- Moffat Location within Texas Moffat Location within the United States
- Coordinates: 31°12′00″N 97°28′06″W﻿ / ﻿31.20000°N 97.46833°W
- Country: United States
- State: Texas
- County: Bell
- Established: Feb 1857
- Elevation: 692 ft (211 m)

Population (2000)
- • Total: 800
- Demonym: Moffadite
- Time zone: UTC-6 (CST)
- • Summer (DST): UTC-5 (CDT)
- ZIP Code: 76502
- Area code: 254
- GNIS feature ID: 1363026

= Moffat, Texas =

Moffat is a small unincorporated community in Bell County, Texas, United States. It is part of the Killeen-Temple-Fort Hood Metropolitan Statistical Area.

==History==
The community was founded by Amelia Vancil and Chauncey Warren Moffet in February 1857 (the town was named after them but, at some point, misspelled). A store, built by William Elisha Pruett in the late 1860s, served as the main social focus for area residents for several years. The community has been referred to by several names: Moffattown, Moffatsville, Mount Green, and Gandertown; Moffat was chosen as the official name when a post office opened there in 1872. By the mid-1880s, Moffat had three churches as well as a steam gristmill and cotton gin and a variety of other businesses to serve its 200 residents.

Cotton, cottonseed, and pecans were the area's principal shipments. The Moffat community reached a peak population in 1890 when it reported 350 residents. By 1900, its population had fallen to 147. The post office at Moffat was discontinued in 1918, and mail for the community was sent to Bland; the office opened again from February 1925 to December 1926, after which local mail was sent to Belton. From the late 1940s through the mid-1980s, the population of Moffat was reported at seventy-five to 100 residents. Moffat had 150 residents in 1990 and 2000.

A Texas historical marker has been placed on State Highway 36 10 mi west of Temple, Texas, to commemorate the community.

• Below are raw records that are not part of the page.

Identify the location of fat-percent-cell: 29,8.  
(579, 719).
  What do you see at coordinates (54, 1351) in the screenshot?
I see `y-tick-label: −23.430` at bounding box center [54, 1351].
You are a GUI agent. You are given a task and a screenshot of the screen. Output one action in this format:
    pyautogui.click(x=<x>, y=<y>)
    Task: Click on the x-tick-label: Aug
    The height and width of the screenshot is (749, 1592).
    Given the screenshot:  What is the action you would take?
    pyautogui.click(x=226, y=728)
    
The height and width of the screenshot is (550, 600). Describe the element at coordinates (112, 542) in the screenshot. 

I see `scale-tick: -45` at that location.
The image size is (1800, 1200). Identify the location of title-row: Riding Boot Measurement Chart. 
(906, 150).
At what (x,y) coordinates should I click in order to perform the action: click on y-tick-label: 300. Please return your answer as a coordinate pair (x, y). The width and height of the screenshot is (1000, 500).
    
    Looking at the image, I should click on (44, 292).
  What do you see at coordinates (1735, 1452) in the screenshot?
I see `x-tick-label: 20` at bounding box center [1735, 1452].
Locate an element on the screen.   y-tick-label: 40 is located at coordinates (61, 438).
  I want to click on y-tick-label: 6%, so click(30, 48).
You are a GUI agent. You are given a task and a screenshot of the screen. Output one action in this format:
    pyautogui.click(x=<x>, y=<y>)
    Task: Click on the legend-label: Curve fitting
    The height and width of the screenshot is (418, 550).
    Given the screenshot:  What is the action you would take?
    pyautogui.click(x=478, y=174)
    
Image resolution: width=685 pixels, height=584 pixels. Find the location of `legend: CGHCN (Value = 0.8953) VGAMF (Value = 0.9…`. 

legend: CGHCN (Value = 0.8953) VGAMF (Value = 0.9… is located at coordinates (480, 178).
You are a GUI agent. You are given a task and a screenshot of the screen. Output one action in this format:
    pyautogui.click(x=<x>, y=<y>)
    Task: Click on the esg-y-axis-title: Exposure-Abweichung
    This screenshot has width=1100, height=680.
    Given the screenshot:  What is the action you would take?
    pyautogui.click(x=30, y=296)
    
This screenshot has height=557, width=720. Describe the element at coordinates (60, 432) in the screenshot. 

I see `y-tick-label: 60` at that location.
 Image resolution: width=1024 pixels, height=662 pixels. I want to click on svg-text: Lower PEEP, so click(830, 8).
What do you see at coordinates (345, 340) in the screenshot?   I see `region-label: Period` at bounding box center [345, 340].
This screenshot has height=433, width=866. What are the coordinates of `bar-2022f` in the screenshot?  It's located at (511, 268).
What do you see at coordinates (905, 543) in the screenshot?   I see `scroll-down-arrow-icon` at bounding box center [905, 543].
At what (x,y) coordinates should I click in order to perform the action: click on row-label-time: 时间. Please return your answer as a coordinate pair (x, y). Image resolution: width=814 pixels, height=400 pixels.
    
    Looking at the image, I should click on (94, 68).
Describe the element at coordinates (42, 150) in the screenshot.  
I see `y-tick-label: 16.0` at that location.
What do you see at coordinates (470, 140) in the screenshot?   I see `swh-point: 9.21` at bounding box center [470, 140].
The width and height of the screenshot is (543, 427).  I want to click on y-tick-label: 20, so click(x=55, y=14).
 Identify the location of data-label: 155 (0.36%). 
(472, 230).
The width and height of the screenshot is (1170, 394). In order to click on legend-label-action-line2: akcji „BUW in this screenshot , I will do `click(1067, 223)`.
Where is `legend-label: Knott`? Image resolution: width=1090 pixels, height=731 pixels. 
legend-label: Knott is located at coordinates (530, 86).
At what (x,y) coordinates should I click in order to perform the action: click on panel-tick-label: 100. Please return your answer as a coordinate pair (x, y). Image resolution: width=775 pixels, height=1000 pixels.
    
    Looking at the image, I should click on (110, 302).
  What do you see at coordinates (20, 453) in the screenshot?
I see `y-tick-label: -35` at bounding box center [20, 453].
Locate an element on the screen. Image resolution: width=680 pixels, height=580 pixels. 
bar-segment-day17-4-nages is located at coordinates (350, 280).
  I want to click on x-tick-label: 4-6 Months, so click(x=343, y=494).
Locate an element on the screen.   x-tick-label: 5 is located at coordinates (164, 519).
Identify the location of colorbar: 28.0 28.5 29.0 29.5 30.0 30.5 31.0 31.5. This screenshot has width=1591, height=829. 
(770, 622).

Chauncey Warren Moffet came to the area from New York and was a union loyalist during the American Civil War and was also a Confederate States of America soldier. He mysteriously disappeared after returning to the community in 1868. The community was platted by D.F. and Calista Wiswell. A local cemetery is also in use today.

==Geography==
Moffat is west of Texas State Highway 36 and 8 mi northwest of Temple in northern Bell County.

==Education==
By the mid-1880s, Moffat had a district school. The school at Moffat closed in 1974, and local students began attending classes within the Belton Independent School District.